When his mother was taken ill he was thrown into a world of chaos and confusion, being moved firstly to a convent with two of his three brothers and his sister, where he and his siblings were subjected to a cold, cruel environment and regular beatings.
“My life became a game of survival,” he reflects.
He recalls one incident in which his brother, Brian, faced the wrath of a nun when he refused to eat the liver served to him. She dragged him to the entrance of the canteen and hit him in the face, then with the gravy ladle when he lay helpless on the floor.
“It was the first time I’d seen real physical violence,” Paul says. “There was nobody there to protect us.”
His mother visited them in the convent once before she died.
“I think she came to say goodbye, but I thought I’d be going home with her. That was my constant question. I’d keep asking her, ‘Are you better now? When are we going home?' I was that excited.”
Six months later grim reality struck. She was never coming back.
“By that time I was with foster parents. I broke down in tears. All that time I had refused to believe she was dead. I had to come to terms that I was an orphan.
“I felt that we had no-one. We had to rely on strangers and so-called foster parents.”
Paul’s first foster parent was a woman who ran a “boarding house from hell”. She took in children to increase her income but didn’t care about them, he says.
Paul, then eight, had started bed-wetting, so her solution was to cut up a long roll of linoleum and tie it around him, leaving only his hands and feet sticking out at either end.

**Dataset section**
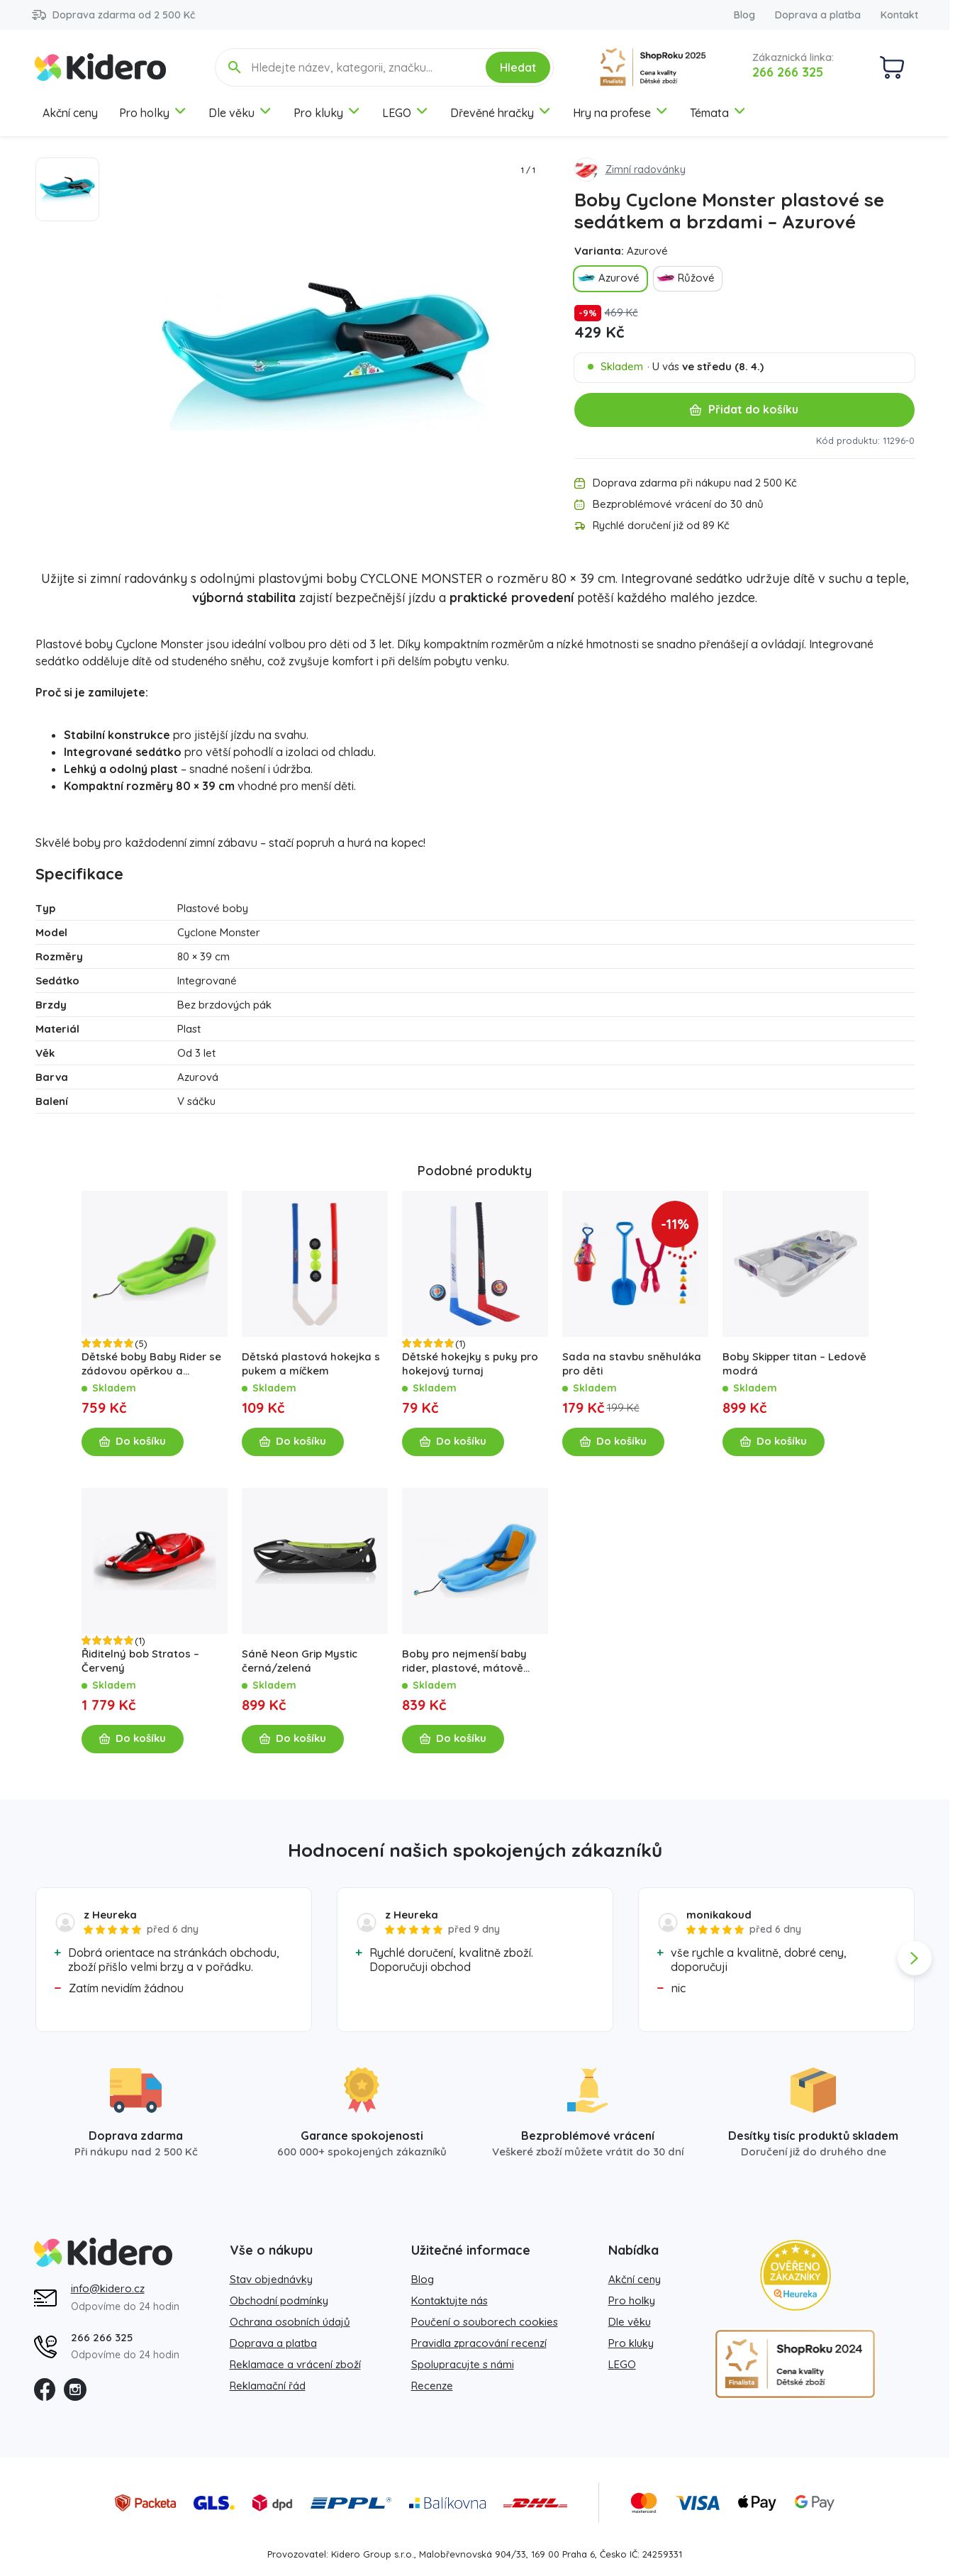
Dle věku (240, 113)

**What to do**
From the account of Paul's childhood above, list each action the nun took against his brother Brian.

**Reply**
- She dragged him to the entrance of the canteen.
- She hit him in the face.
- She hit him with the gravy ladle while he lay helpless on the floor.